Leveraging AI to work with cells
Recent work from a team of Northwestern Engineering researchers has moved the field closer to realizing this future.
Led by Professor Horacio Espinosa, the research team developed a new version of its Nanofountain Probe Electroporation (NFP-E), a tool used to deliver molecules into single-cells using electricity. The enhanced method leverages artificial intelligence (AI) to execute cell engineering tasks such as cell nuclei localization and probe detection. Other processes such as probe motion, probe-to-cell contact detection, and electroporation-mediated delivery of foreign cargo into single cells are also automated, minimizing user intervention.
“NFP-E can handle small starting samples without any significant cell loss in the entire protocol,” said Espinosa, James N. and Nancy J. Farley Professor in Manufacturing and Entrepreneurship at the McCormick School of Engineering and the study’s corresponding author. “This is an advantage over other cell engineering methods such as bulk electroporation, which require millions of cells and lead to significant cell losses. The automated NFP-E, combined with its ability to selectively target and manipulate single cells in micro-arrays, can be useful in fundamental research, such as deciphering intracellular dynamics and cell-to-cell communication studies as well as biological applications such as cell line generation.”
Espinosa and graduate students Prithvijit Mukherjee, Cesar A. Patino, and Nibir Pathak reported their work in the paper “Deep Learning Assisted Automated Single Cell Electroporation Platform for Effective Genetic Manipulation of Hard-to-Transfect Cells” published March 21 in Small.
“Genetic manipulation of human induced pluripotent stem cells (hiPSCs) by introducing exogenous cargo has a wide range of applications in disease diagnostics, therapeutic discovery, and regenerative medicine,” said Mukherjee, a PhD student in the Espinosa group who is joining the microfluidics group at Illumina.

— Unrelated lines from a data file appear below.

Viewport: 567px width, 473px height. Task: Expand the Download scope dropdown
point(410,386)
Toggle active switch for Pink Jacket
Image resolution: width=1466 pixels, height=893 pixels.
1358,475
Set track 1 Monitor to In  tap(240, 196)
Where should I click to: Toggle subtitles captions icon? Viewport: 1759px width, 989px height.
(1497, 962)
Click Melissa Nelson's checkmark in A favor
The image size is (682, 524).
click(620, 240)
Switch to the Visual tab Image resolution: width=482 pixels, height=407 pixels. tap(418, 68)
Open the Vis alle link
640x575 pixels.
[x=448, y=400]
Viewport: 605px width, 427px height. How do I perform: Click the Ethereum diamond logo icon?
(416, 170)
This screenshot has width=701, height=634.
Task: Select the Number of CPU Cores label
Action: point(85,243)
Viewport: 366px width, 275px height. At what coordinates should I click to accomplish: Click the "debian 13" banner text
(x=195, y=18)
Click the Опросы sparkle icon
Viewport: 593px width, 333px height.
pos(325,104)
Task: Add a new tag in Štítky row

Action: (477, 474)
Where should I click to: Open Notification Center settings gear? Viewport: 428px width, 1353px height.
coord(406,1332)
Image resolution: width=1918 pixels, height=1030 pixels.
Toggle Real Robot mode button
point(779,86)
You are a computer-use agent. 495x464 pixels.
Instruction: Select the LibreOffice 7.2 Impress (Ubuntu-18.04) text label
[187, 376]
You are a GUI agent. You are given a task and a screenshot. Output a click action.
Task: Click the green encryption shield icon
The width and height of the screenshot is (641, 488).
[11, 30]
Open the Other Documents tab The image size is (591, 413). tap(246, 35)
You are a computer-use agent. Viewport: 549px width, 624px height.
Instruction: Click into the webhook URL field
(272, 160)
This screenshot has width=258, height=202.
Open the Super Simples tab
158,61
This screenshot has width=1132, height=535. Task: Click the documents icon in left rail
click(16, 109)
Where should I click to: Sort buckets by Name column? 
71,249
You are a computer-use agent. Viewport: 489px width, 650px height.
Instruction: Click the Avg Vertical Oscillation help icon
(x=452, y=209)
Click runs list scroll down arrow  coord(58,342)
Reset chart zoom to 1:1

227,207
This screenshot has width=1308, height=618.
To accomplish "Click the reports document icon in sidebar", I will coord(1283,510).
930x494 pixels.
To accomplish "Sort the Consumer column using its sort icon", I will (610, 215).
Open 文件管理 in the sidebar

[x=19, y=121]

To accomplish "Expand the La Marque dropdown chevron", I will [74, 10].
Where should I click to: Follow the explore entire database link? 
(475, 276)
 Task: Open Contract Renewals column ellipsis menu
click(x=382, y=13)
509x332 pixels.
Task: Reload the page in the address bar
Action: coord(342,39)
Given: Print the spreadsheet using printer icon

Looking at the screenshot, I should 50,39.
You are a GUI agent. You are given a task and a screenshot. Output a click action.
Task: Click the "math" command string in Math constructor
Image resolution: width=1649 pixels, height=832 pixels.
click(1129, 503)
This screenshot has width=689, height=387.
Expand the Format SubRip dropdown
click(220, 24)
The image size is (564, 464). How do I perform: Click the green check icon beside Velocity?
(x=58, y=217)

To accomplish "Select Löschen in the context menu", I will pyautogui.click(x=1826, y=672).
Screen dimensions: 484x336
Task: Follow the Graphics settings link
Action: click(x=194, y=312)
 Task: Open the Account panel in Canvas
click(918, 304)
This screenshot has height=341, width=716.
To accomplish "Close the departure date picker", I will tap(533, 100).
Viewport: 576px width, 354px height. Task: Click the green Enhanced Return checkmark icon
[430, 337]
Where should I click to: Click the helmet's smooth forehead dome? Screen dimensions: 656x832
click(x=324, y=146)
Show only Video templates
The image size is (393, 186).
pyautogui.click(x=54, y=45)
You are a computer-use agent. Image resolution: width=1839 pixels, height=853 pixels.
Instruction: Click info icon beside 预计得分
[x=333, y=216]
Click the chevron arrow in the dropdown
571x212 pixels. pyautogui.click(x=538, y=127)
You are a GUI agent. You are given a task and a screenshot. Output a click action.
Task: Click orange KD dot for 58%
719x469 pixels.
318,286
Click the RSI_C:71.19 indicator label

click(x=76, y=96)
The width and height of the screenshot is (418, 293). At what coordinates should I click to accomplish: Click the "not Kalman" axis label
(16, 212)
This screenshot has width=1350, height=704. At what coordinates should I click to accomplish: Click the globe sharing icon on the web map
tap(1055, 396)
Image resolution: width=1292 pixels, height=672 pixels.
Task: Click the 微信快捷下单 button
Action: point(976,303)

Probe-based, microfluidic methods, like NFP-E, use hollow nanopipettes or atomic-force microscopy tips to deliver materials into cells. NFP-E also allows researchers to selectively manipulate cells of interest, work with very small starting samples, and deliver both proteins and plasmids in a variety of animal and human cell types with dosage control.
“The challenge with probe methods, however, is that they require manual operation and produce low throughputs, making them unsuitable for common cell engineering workflows,” said Patino, a PhD student in the Espinosa group.
“Selective cell manipulation at sufficient throughput is challenging,” Espinosa said. “Most methods either provide high throughput at the expense of individual cell control or sacrifice throughput for single cell selectivity and control.”
This new work changes that.
The research team’s automated NFP-E enables selective cell engineering at higher-throughputs than manual probe-based methods while also reducing experimental variability and enabling more efficient engineering of hiPSCs. Using the automated platform NFP-E, Espinosa and his colleagues delivered clustered regularly interspaced short palindromic repeats (CRISPR) RNP to hiPSCs for efficient knockout of genes in a variety of culture formats: culture plates, micro-patterns, and micro-wells arrays. The automated engineering of cells in micro-arrays using the NFP-E has potential applications such as isogenic cell line generation from single cells and studying dynamic cellular processes such as intracellular signaling cascades and cell-cell communication.
Espinosa and his team will next work to automate NFP-E’s entire workflow, which includes steps such as automated cell imaging, cell tracking, switching probes, and media exchange for cell culture.
“The idea is to establish a fully automated cell line generation workflow using the combination of the NFP-E and the micro-well arrays,” Espinosa said. “The AI can be further trained to recognize and target specific cell types in multi-cell co-cultures. This can be useful in understanding dynamics such as disease progression or cell communication.”
The research was supported by two NIH grants, awards number 1R43GM128500-01 and 1R21GM132709-01.